AI
Recently, there has been growing interest in personalized image generation [4, 5], where users can generate images that depict particular subjects or styles by providing just a few reference images. A key enabler of this personalization breakthrough is LoRA (Low-Rank Adapter), a parameter-efficient adaptation module introduced in [2], which enables high-quality, efficient personalization using only a small number of training samples. This innovation has spurred extensive model sharing on open-source platforms, such as Civitai and HuggingFace, making pre-trained LoRA parameters (LoRAs) readily available. The accessibility of these models has fuelled interest in combining them to create images of personal subjects in various styles. For instance, users might apply a concept (i.e., subject) LoRA trained on a few photos of their pet, and combine it with a downloaded style LoRA to render their pet in an artistic style of their choice.
Averaging LoRAs can work acceptably when subject and style share significant visual characteristics, but the fine-tuning of merging coefficients (i.e., coefficients used to combine LoRAs) is typically required for more distinct subjects and styles. ZipLoRA [5] introduces an approach that directly optimizes merging coefficients through a customized objective function tailored to each subject-style LoRA combination. However, ZipLoRA’s reliance on optimization for each new combination incurs a substantial computational cost, typically taking minutes to complete. This limitation restricts its practicality for real-time applications on resource-constrained devices like smartphones. Achieving comparable or superior quality with respect to ZipLoRA while enabling real-time merging (i.e., in under a second) would make such technology far more accessible for deployment on resource-constrained devices.

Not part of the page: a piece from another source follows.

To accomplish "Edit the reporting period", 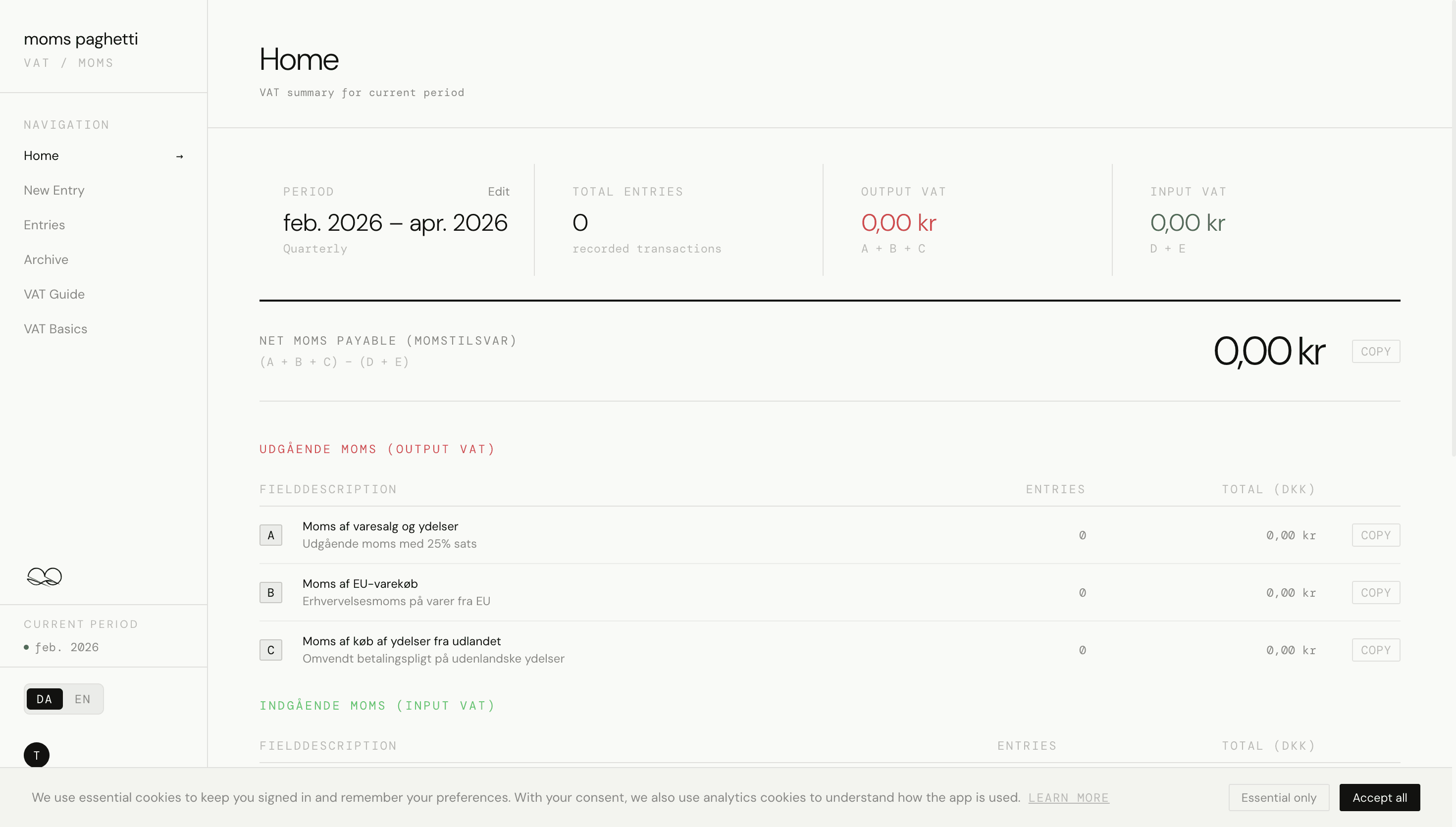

In this paper, we introduce a method named LoRA.rar for training a hypernetwork to learn merging coefficients for arbitrary subject and style LoRAs. Our hypernetwork is pre-trained on a curated dataset of LoRAs. During deployment, it generalizes to unseen subject-style pairs, generating merging coefficients instantly via a single forward pass, removing the need for retraining. An overview of our approach, along with examples of generated images, is shown in Figure 1.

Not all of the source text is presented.